Can I still buy Bamboo as a new customer?>
No. As part of Atlassian's wind-down of self-managed Data Center products, license sales to new Bamboo customers ended on 30 March 2026. Existing customers can still renew and expand their licences until 30 March 2028. After that, no further sales or expansions are possible, and on 28 March 2029 Bamboo reaches full end of life: licences expire and instances go read-only. New DC apps stopped being accepted to the Atlassian Marketplace on 16 December 2025.
What is a remote agent and why does Bamboo bill by it?>
A Bamboo build agent is a process that executes a build. Local agents ran inside the Bamboo server's own JVM, but they were deprecated in Bamboo 8.0 and no longer function from Bamboo 9.6 onward. That means in any current Bamboo (Data Center 12.x) all real build capacity comes from remote agents running on separate machines, and remote agents are exactly the unit Bamboo charges for. Your licence tier is effectively your maximum build concurrency: one remote agent means one build at a time.
Is there a Bamboo Cloud version?>
No. Bamboo Cloud was retired years ago and Bamboo has no cloud-hosted equivalent today.

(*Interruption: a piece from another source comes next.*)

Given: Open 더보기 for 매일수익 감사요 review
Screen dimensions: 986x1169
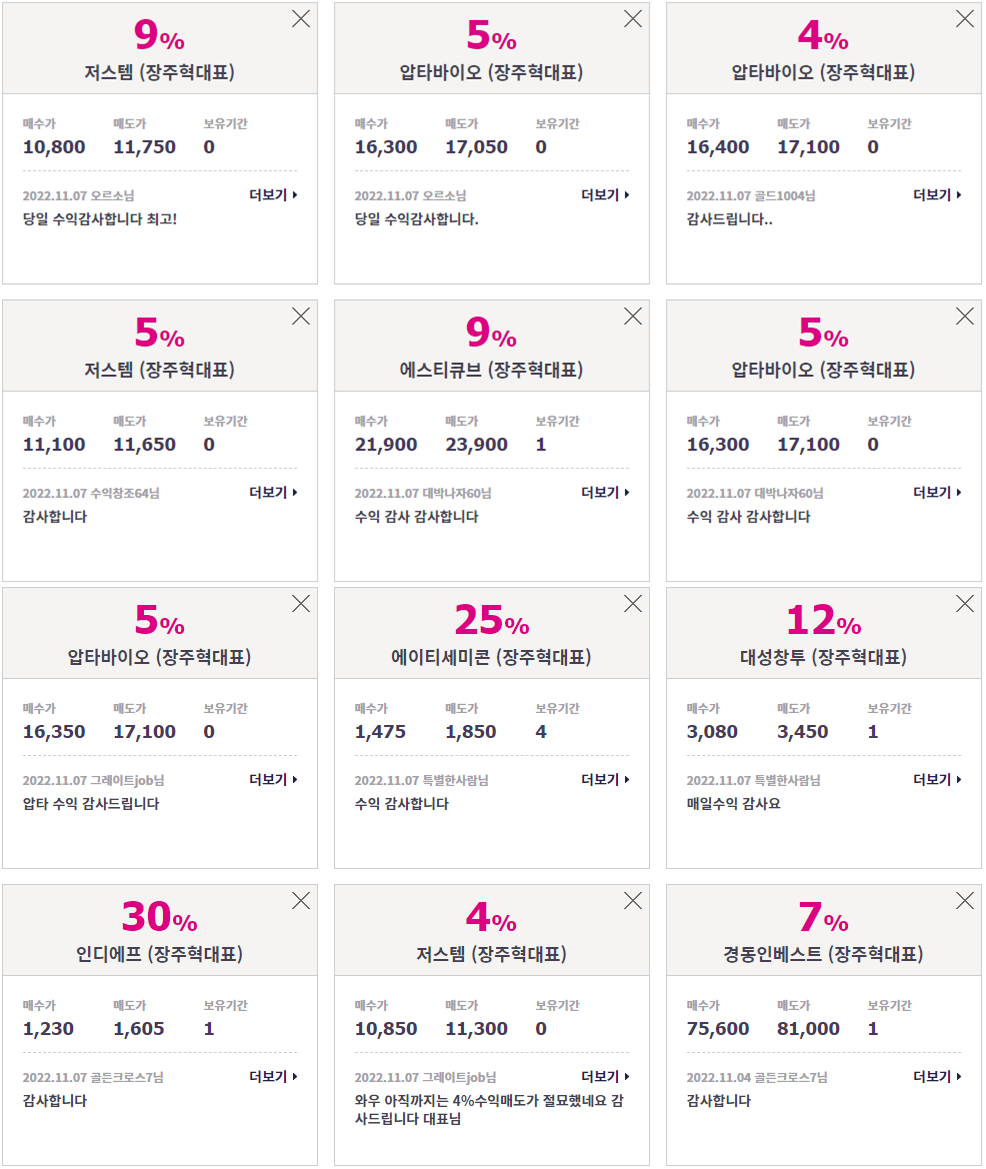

For teams that want an Atlassian-native cloud CI/CD tool, Atlassian itself now points customers to Bitbucket Pipelines. This is a real gap: every other major Atlassian product (Jira, Confluence, Bitbucket) has a cloud tier, but Bamboo does not, which is one reason it is being sunset rather than migrated to cloud.
Should a team adopt Bamboo in 2026?>
No new team should. You cannot buy it as a new customer, and even existing customers are on a runway that ends on 28 March 2029. The rational move for any Bamboo shop is to plan a migration to a supported platform. GitHub Actions, GitLab CI, Bitbucket Pipelines, Jenkins and Buildkite are the common destinations; the right one depends on where your source lives and whether you want hosted or self-hosted compute.